The audio events occurred in the urban environment varying on their time and frequency characteristis. Thus in the literature, a variety of proposed audio descriptors is presented. In this study, we rely on the OpenSmile [7] framework to extract well known and commonly used features, related to general audio processing and sound event distinguishing. The overall structure of our short-time analyis is relied on frame-blocking the audio sequence to overlapping frames of constant length of 25 msec with time shift of 10 mses, an 1st order FIR pre-emphasis filter followed by Hamming windowing and a variety of audio descriptors extracted in frame level. The parametrization and the feature extraction are illustrated in Fig. 2.
Fig. 2.

Diagram of parameterization and feature extraction.

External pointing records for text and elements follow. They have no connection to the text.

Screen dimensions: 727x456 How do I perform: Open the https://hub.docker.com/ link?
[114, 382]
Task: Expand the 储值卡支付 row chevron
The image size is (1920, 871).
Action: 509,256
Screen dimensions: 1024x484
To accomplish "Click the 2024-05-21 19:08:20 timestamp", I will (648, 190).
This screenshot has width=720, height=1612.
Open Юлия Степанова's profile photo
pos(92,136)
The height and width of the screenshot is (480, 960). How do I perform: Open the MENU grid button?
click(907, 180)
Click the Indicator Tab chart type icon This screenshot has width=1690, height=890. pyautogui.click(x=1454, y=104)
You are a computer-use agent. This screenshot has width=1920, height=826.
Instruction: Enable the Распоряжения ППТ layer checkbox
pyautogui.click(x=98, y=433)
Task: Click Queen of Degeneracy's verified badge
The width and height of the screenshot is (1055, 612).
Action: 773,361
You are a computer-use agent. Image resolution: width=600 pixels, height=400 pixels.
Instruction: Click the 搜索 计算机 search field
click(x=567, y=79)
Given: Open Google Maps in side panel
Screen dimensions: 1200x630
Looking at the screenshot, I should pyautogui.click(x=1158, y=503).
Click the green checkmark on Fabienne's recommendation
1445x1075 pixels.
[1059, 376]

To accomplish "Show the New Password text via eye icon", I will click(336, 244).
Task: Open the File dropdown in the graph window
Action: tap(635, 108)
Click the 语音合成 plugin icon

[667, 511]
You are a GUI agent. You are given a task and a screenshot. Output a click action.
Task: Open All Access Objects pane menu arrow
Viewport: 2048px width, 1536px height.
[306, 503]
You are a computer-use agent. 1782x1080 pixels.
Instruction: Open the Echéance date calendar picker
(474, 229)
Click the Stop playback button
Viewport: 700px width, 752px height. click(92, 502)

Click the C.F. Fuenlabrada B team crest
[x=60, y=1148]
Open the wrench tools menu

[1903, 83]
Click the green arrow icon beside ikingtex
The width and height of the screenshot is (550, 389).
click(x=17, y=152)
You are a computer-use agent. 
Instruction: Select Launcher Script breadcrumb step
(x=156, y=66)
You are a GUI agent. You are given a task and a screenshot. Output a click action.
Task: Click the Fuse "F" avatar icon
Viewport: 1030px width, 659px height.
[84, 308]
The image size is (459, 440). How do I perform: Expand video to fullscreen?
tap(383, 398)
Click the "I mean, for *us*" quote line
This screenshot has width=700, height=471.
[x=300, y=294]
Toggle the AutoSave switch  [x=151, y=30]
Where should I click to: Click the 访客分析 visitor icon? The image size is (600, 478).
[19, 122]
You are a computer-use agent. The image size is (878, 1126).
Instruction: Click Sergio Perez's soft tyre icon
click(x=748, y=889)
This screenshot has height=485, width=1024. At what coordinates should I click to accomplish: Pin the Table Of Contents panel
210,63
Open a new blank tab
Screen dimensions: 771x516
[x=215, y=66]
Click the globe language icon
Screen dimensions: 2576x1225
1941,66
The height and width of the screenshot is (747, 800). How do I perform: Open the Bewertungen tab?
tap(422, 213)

In details, we extract (a) the zero-crossing rate (ZCR), as it’s a quite common time domain feature. Moreover, we extract, using suitable filter banks, (b) the Mel frequency cepstral coefficients (MFCC) [19], (c) the chroma coefficients (Chroma) [3, 13] and (d) the Mel Spectrum. Thereafter, we extract (e) the energy, (f) the pitch, (g) the pitch envelope, (h) the voicing probability and some spectrum statistics’ (i) the energy of 4 bands, (j) the roll off, (k) the flux, (l) the centroid, (m) the frequency of maximum magnitude and (n) the frequency of minimum magnitude. Finally, their values are concatenated to feature vector which was expaned with (o) first and second derivatives (delta and delta-delta coefficients).

3.3 Classification

The construction of the sound type classification models was achieved using the WEKA software toolkit [24]. The selection of classifiers was based on well-known and widely used algorithms in audio processing tasks. Thus we select: the k-nearest neighbors classifier with linear search of the nearest neighbor and without weighting of the distance – also known as instance based classifier (IBk), the Bayes network (BayesNet), with Simple Estimator (alpha = 0.5) and the K2 search algorithm (maximum number of parents = 1), a 3-layer Mulilayer perceptron (MLP) neural net-work, a pruned C4.5 decision tree (J48), a support vector machine with sequential minimal optimization (SMO) algorithm and RBF kernel. The training/testing frame-work was the same for all algorithms in order to have direct comparison of results. Moreover, the models were performed on the sound types of Table 1.

4 Experimental Results

The urban sound recognition methodology described in Sect. 2 was evaluated using the experimental setup presented in Sect. 3. The experimental results are tabulated in Table 2.
Table 2.

Duration Distribution of our events of interest in the collected audio













As can be seen in Table 2, the best performing algorithm was the support vector machines with radial basis function kernel, which achieved classification performance equal to \(92.73\,\%\). The second best performing was the MLP neural network with \(90.59\,\%\) accuracy. The results show that the two evaluated discriminative algorithms outperformed the rest of algorithms.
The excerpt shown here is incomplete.